After human remains discovery, Jasper Co. officials seek expert forensic help
Jasper County officials are seeking outside assistance to help identify apparent human remains found during a brush fire over the weekend.
Coroner Jeremiah Vaigneur said on Wednesday his office was in the process of sending the remains to a forensic anthropologist and forensic dentist, most likely somewhere in South Carolina.
Police began investigating Saturday after a landowner in the sparsely populated Gilmania Road area reported finding apparent human remains during a controlled fire on their property. Early observations indicated the remains “may have been there for some time,” according to the Jasper County Sheriff’s Office.
The property is located in the Coosawatchie area in northern Jasper County, about 7 miles southwest of downtown Yemassee. Photos from WTOC 11 showed a group of deputies at the smoke-filled scene, where a small plume of flame was still visible along a dirt road in the nearby woods.
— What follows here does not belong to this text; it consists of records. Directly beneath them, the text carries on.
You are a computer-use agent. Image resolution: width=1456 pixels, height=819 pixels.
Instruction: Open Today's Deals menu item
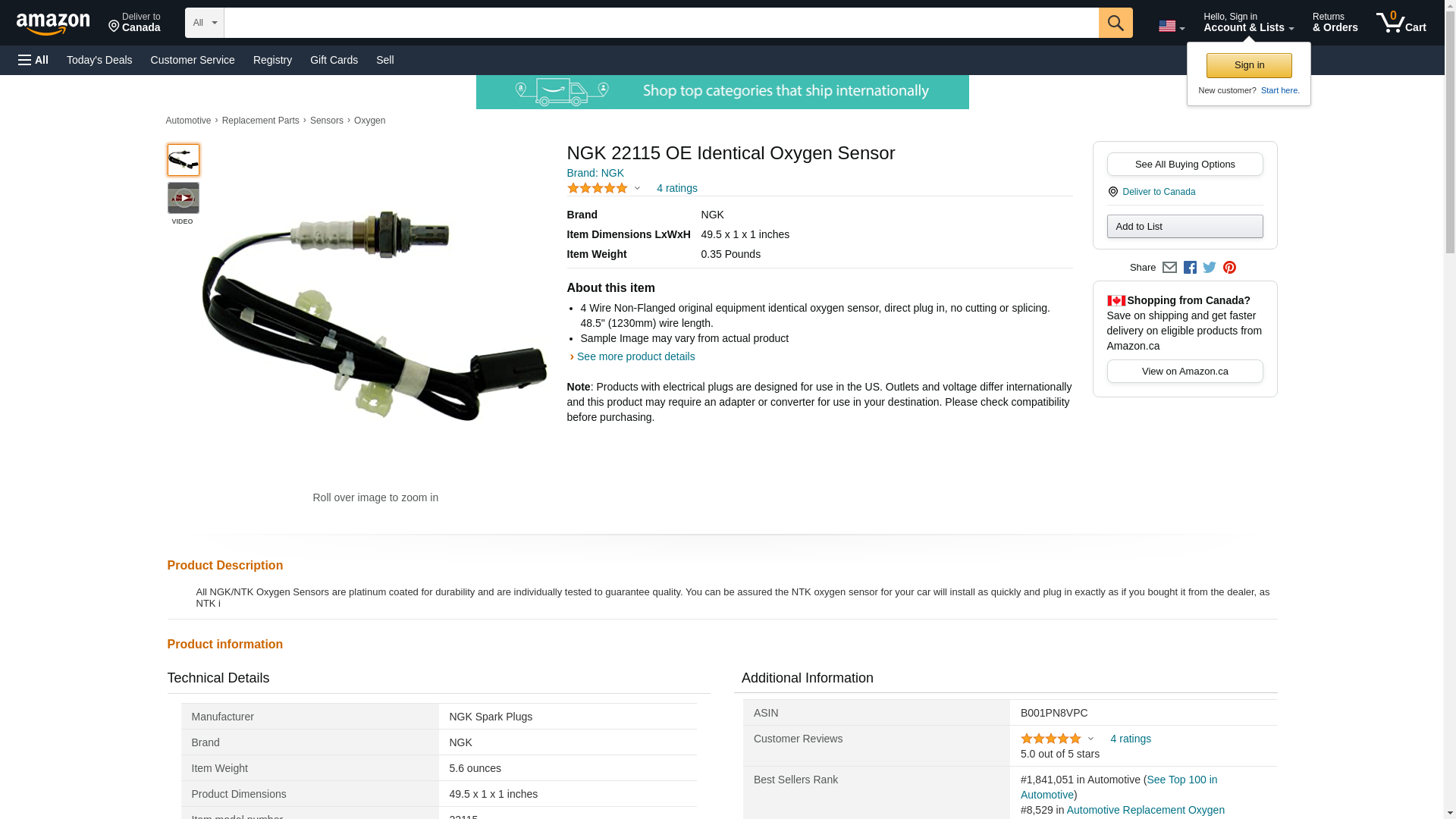pyautogui.click(x=99, y=60)
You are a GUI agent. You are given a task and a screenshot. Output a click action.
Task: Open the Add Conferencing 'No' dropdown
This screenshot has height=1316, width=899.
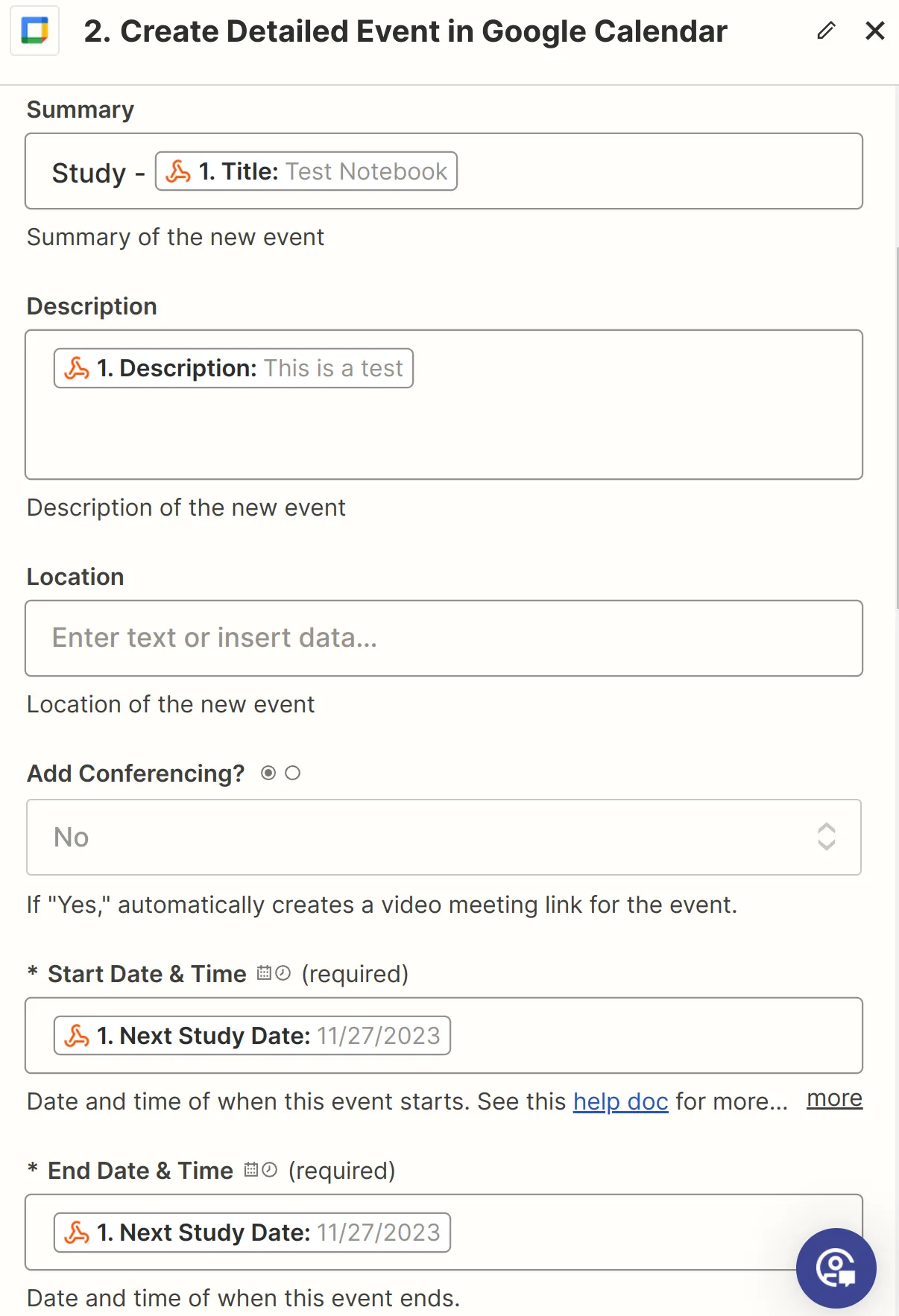click(444, 837)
After returning to the scene Sunday and recovering “additional material” for testing, deputies had finished their on-scene investigation — but the case was ongoing as of Wednesday, according to JCSO spokesperson Christian Felt.
Vaigneur said there’s no telling when this “unusual case” could yield answers.
“We would love to be able to close the case out with the very first set of dental comparisons, but there is no way to tell how many we have to go through,” he said. “We’re going to solve it by process of elimination.”
It was unclear if the remains belonged to a male or female, the coroner told Bluffton Today.
Vaigneur declined to comment further on the state of the remains, citing his duty to potential living relatives of the deceased. A positive identification could possibly mark the conclusion to an unsolved missing person case, he previously said.
“We’ve got a lot of people out there, a lot of family members — not hoping that this is their loved one, but to be the family that can put closure to something,” he told The Island Packet and Beaufort Gazette. “So we certainly want to try to get that information to them, but do it as privately as possible until it’s time to release that information.”